(Stored items)
_ _ _ _
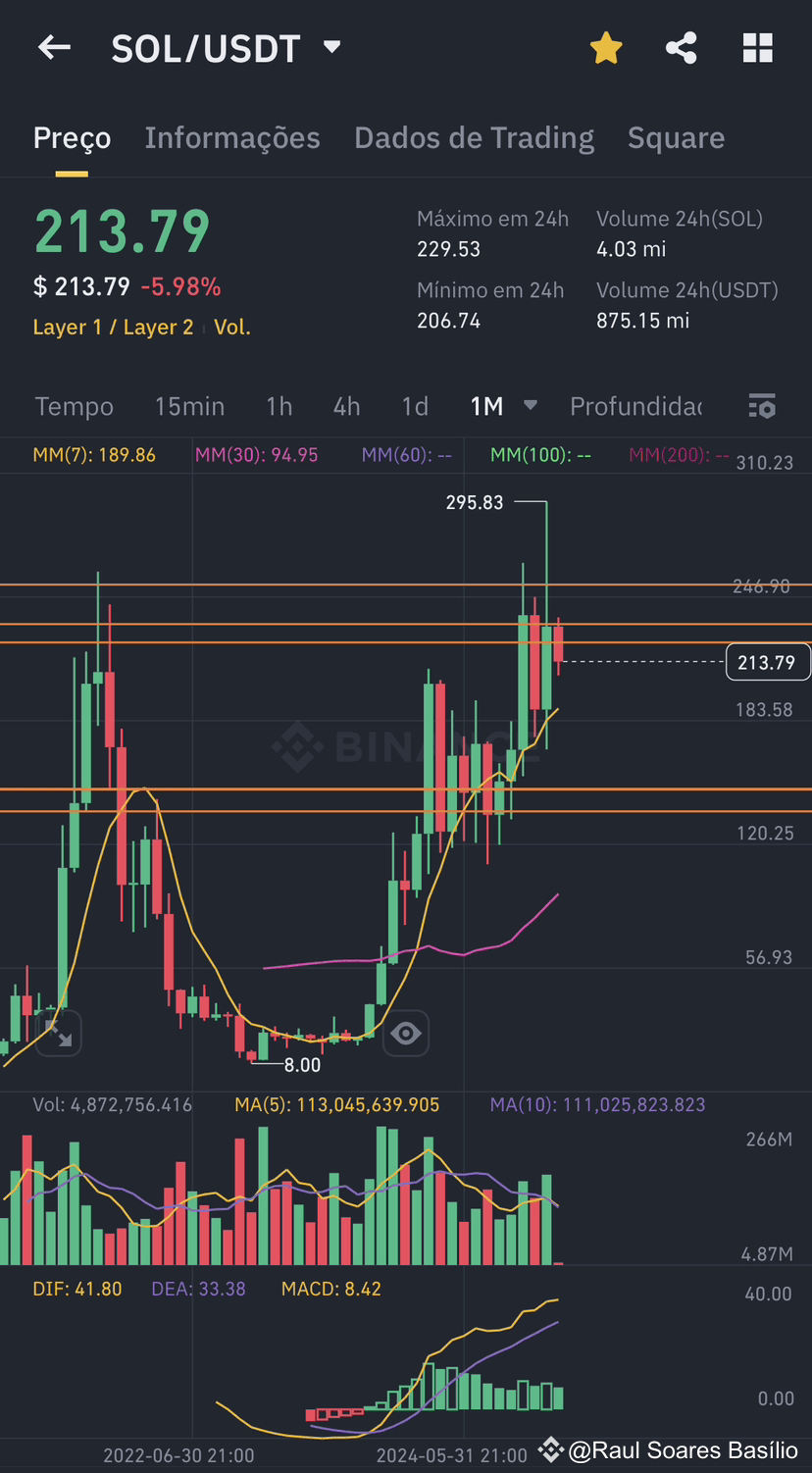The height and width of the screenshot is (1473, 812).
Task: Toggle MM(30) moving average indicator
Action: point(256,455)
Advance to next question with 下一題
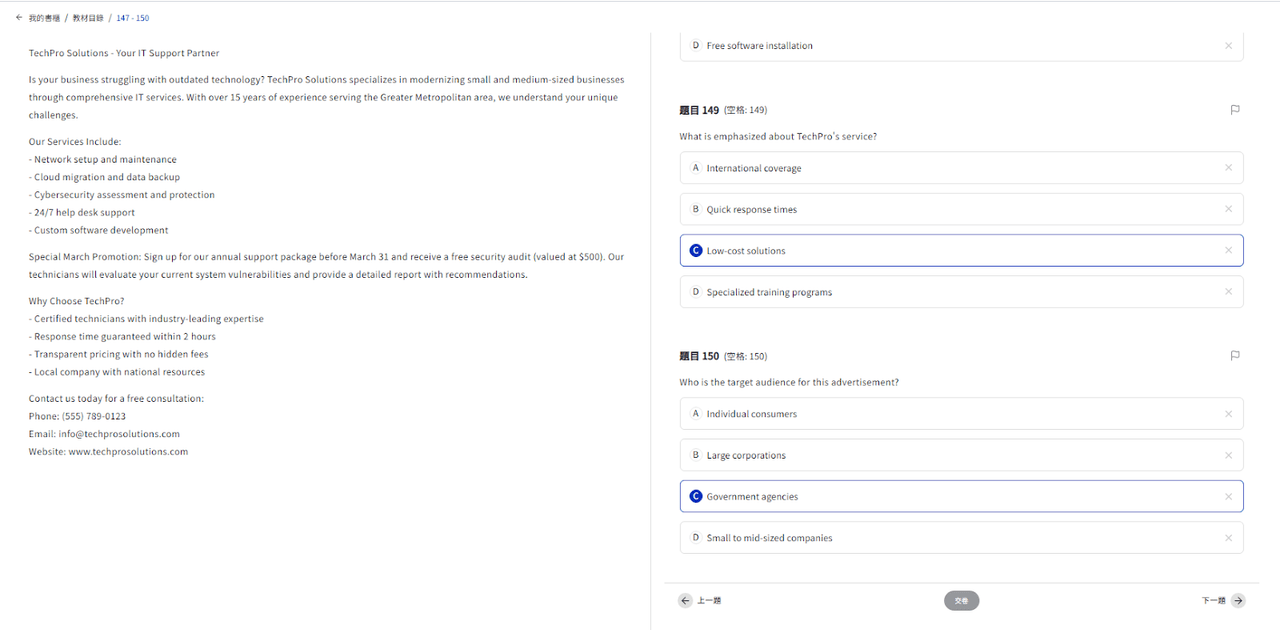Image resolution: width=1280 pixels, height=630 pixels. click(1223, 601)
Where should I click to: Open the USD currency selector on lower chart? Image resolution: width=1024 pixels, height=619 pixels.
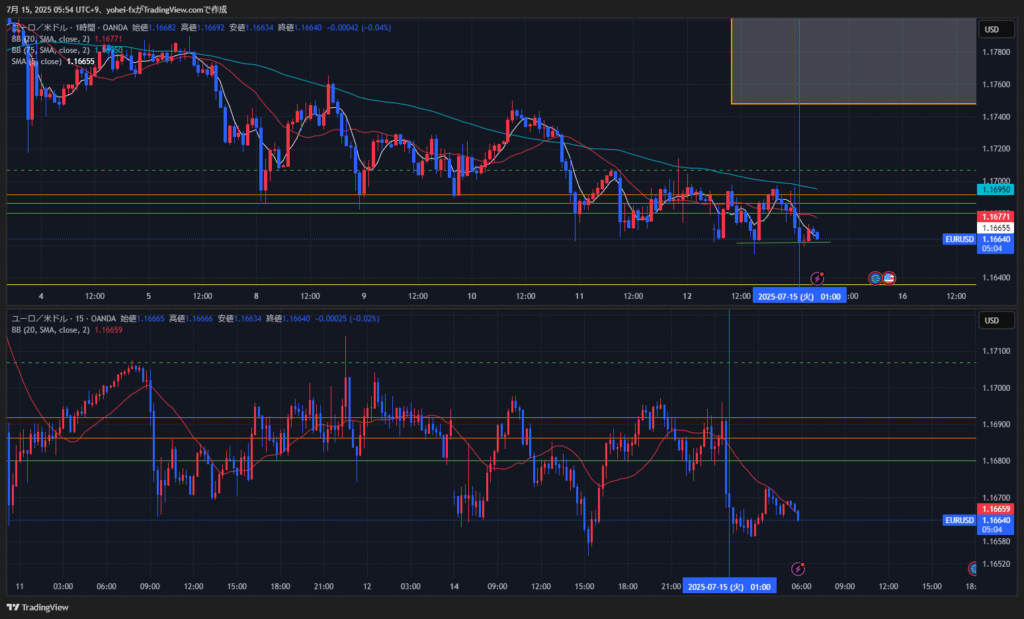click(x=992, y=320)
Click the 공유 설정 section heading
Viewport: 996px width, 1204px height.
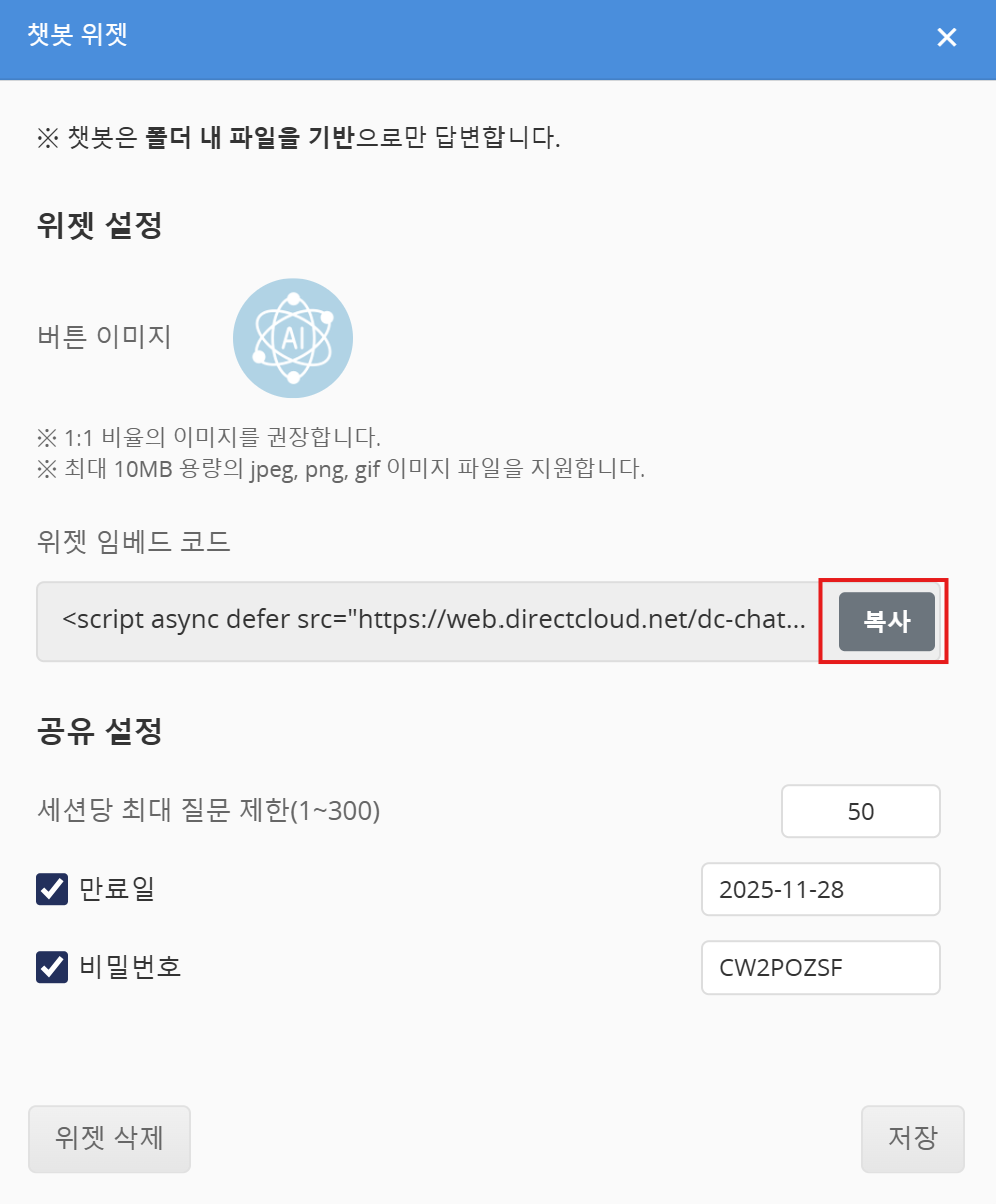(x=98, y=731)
_ _ _ _
EXERCISE OBJECTIVE:
Copy exactly and only this span: the line with "Where should I" through the final line of the entries, both ends included, with the pictures left out.

RESPONSE:
Where should I click to: Open the USD currency selector on lower chart? Image resolution: width=1024 pixels, height=619 pixels.
click(x=992, y=320)
Click the 공유 설정 section heading
Viewport: 996px width, 1204px height.
(x=98, y=731)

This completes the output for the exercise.